In this case, the maximum point occurs at x = 3. Since the maximum point corresponds to half a period, we can set up an equation as follows:
3 = P/2 = 2π/B
Solving for B:
2π/B = 3
B = 2π/3
Step 2: Minimum point at (-9, 6)
When the function has a minimum point at (-9, 6), we can determine the value of B using the same approach. Since the minimum point corresponds to half a period, we set up the equation as:
-9 = P/2
2π/B = -9
Solving for B:
2π/B = -9
B = -2π/9
Step 3: No critical points between (-9, 6) and (3, 6)

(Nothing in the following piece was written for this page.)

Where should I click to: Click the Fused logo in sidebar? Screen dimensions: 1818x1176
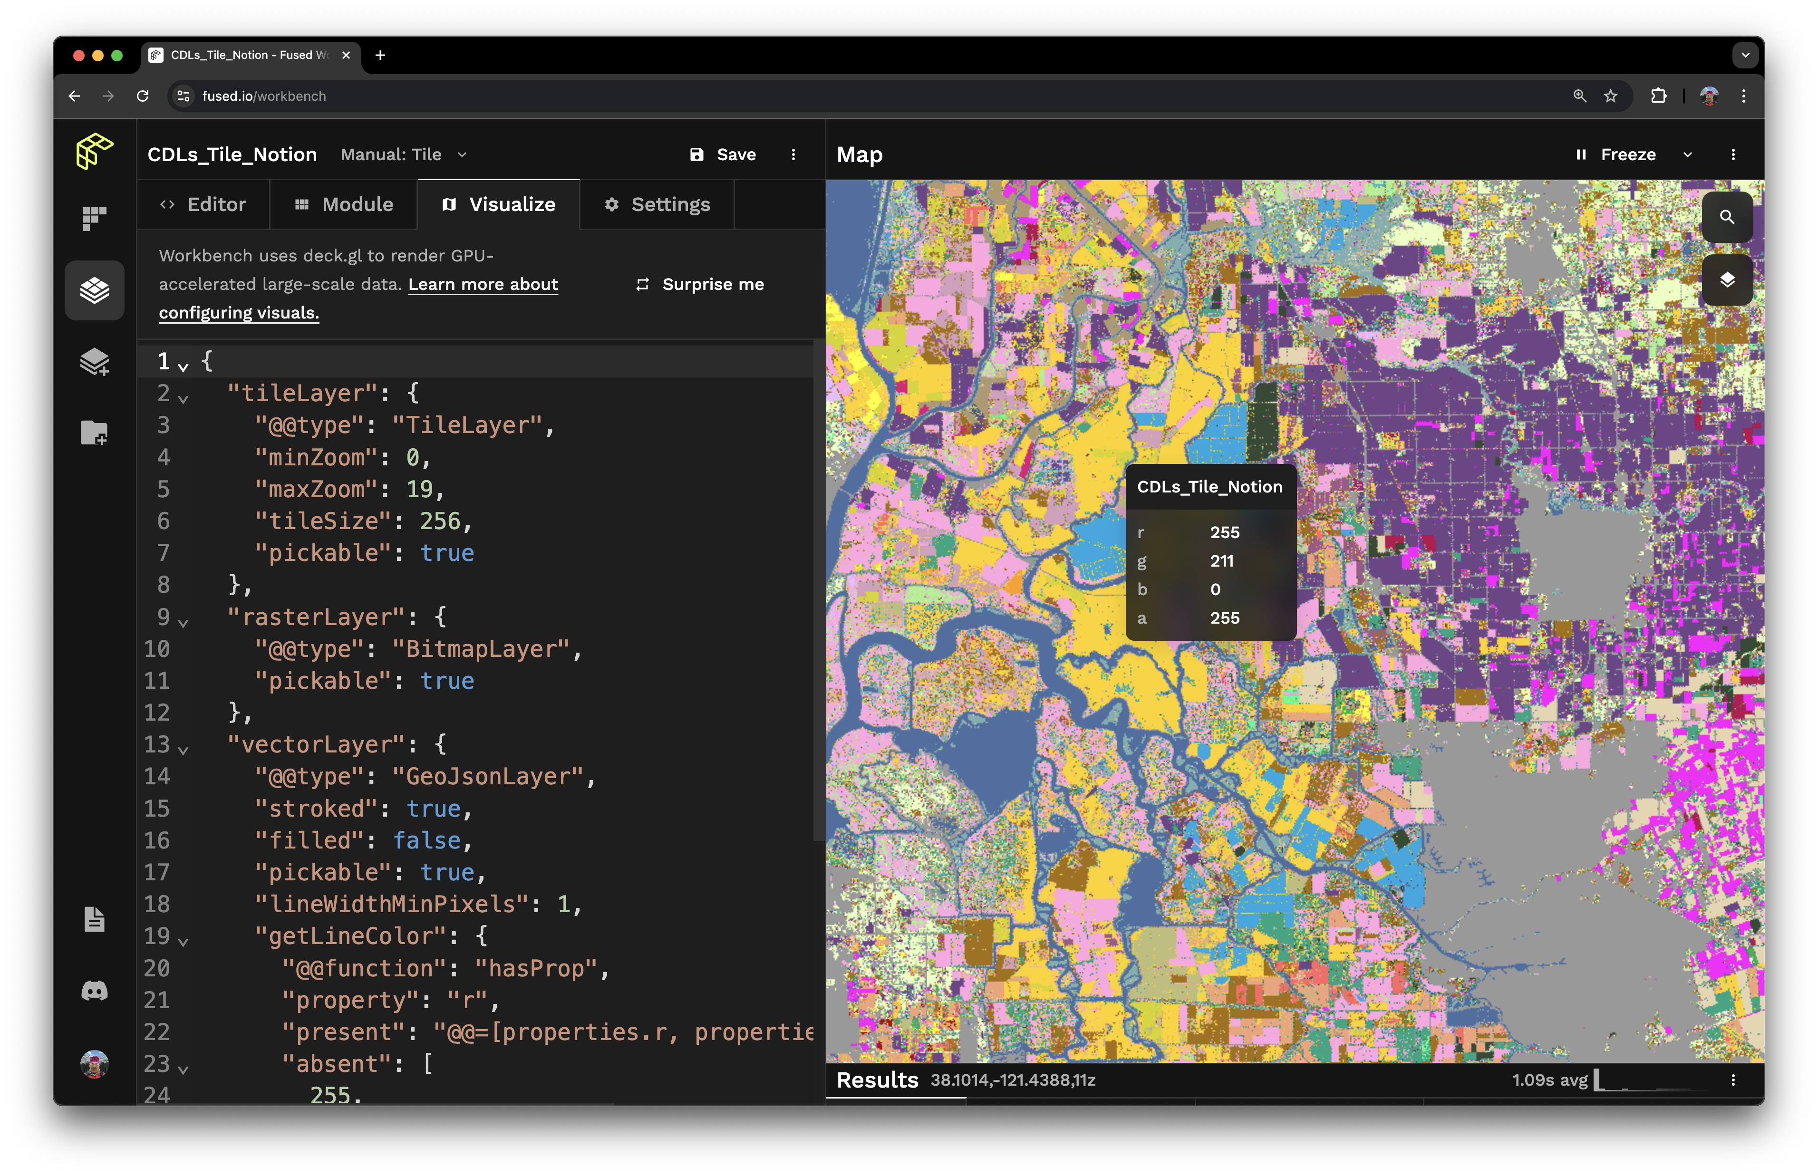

To ensure there are no critical points between these two points, we need to make sure the period of the function is less than or equal to the distance between them. The distance between these points is 3 - (-9) = 12.
The period, P, is related to B as P = 2π/B. So, we need P ≤ 12:
2π/B ≤ 12
Substituting the values of B from steps 1 and 2:
2π/(2π/3) ≤ 12
3 ≤ 12
Since 3 is indeed less than or equal to 12, the condition of no critical points between (-9, 6) and (3, 6) is satisfied.
Therefore, the formula for the function w(x) is:
w(x) = Asin(Bx) + C
where A is the amplitude, B = 2π/3, and C is the vertical shift (3, 6) being the maximum point.